> **TASK BRIEF**
Copy out the lines beginning with the one that contains "Instruction: Select the" and ending with the last line below, exactly as they stand. Pictures are not copied.

> **DATA FOR ANALYSIS**
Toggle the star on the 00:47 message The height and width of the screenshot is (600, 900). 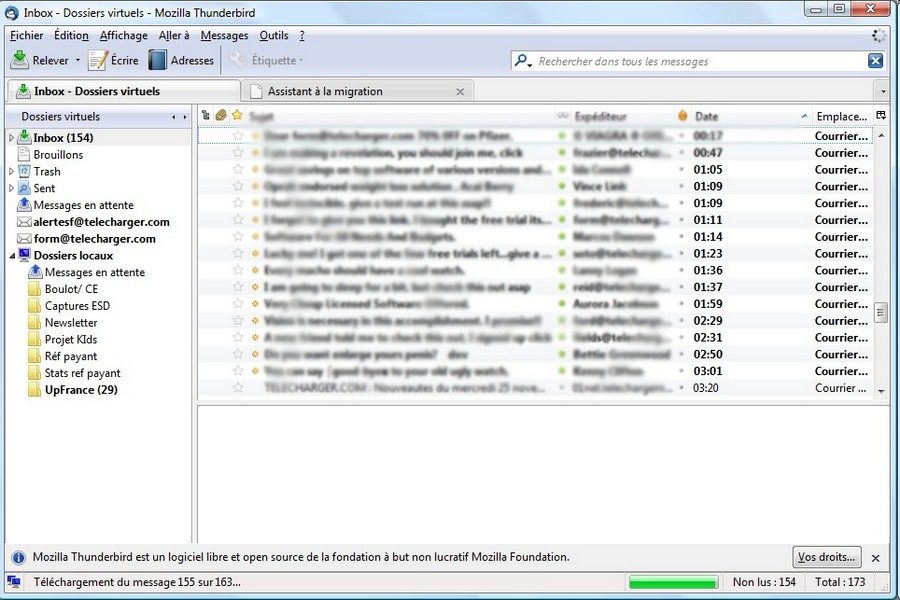click(238, 153)
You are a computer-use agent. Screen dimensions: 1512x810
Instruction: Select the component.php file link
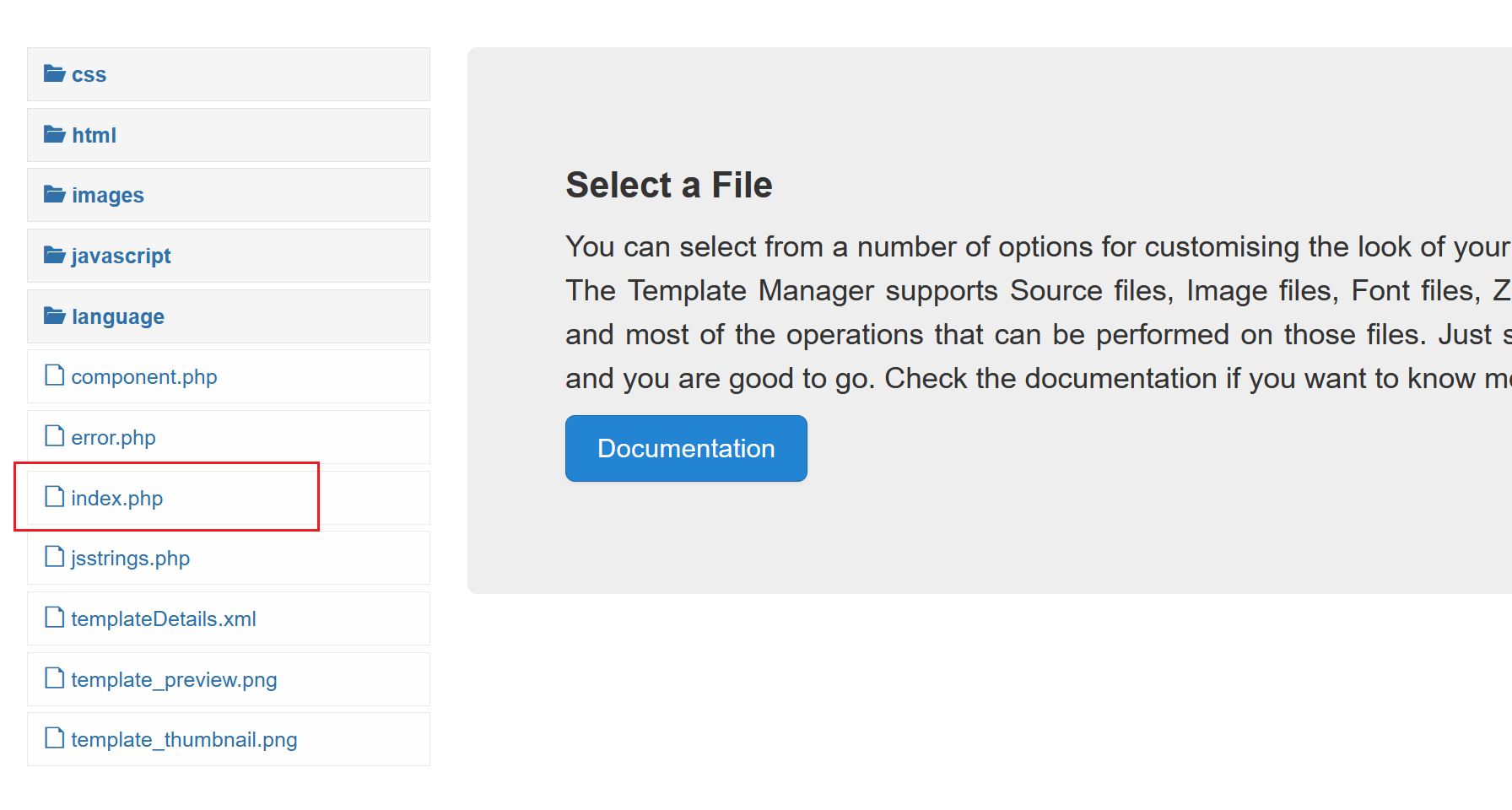(144, 377)
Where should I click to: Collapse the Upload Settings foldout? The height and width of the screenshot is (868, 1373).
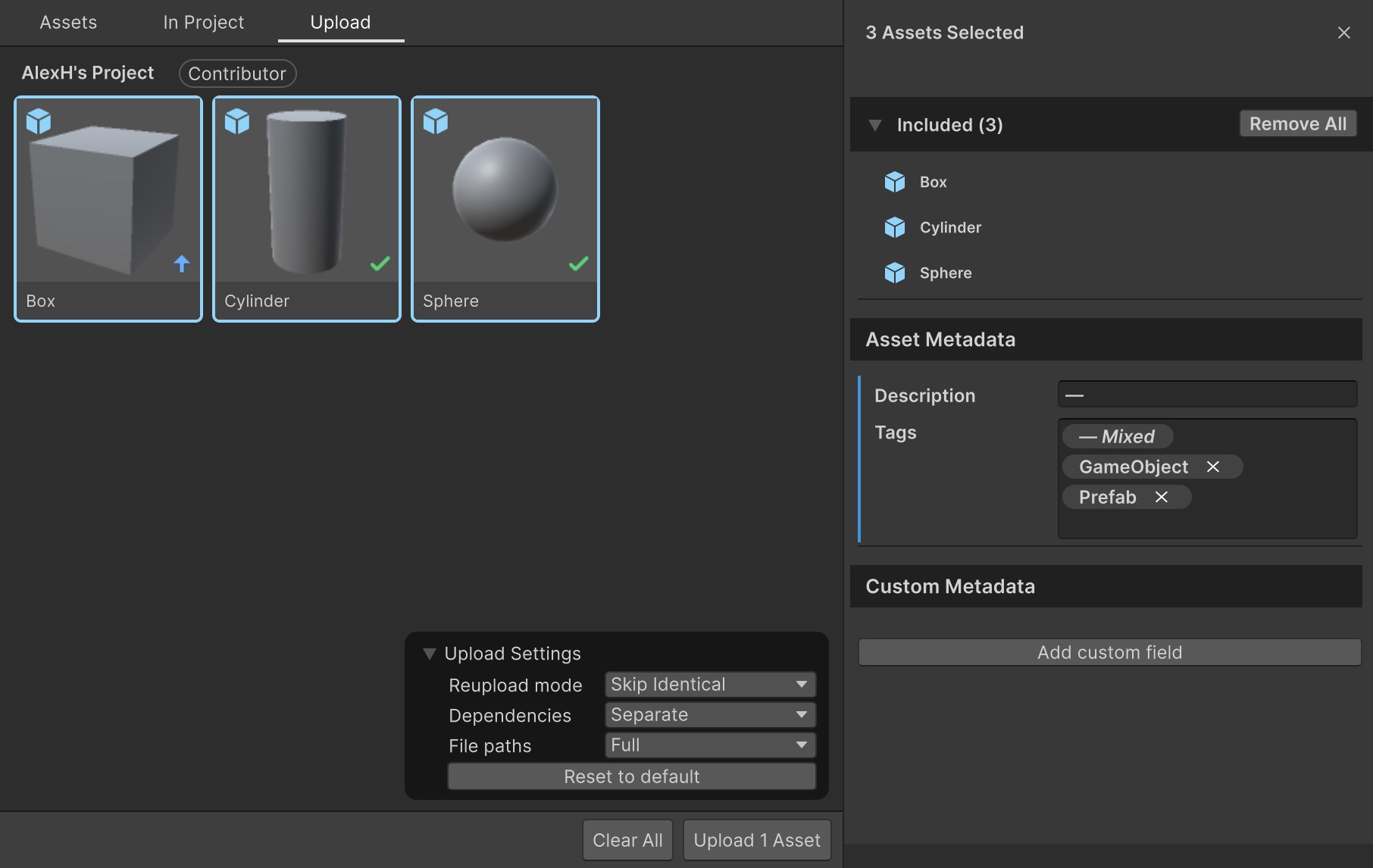[x=430, y=654]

> **ANSWER SECTION**
Instruction: Select the component.php file link
(144, 377)
Where should I click to: Collapse the Upload Settings foldout? The height and width of the screenshot is (868, 1373).
[x=430, y=654]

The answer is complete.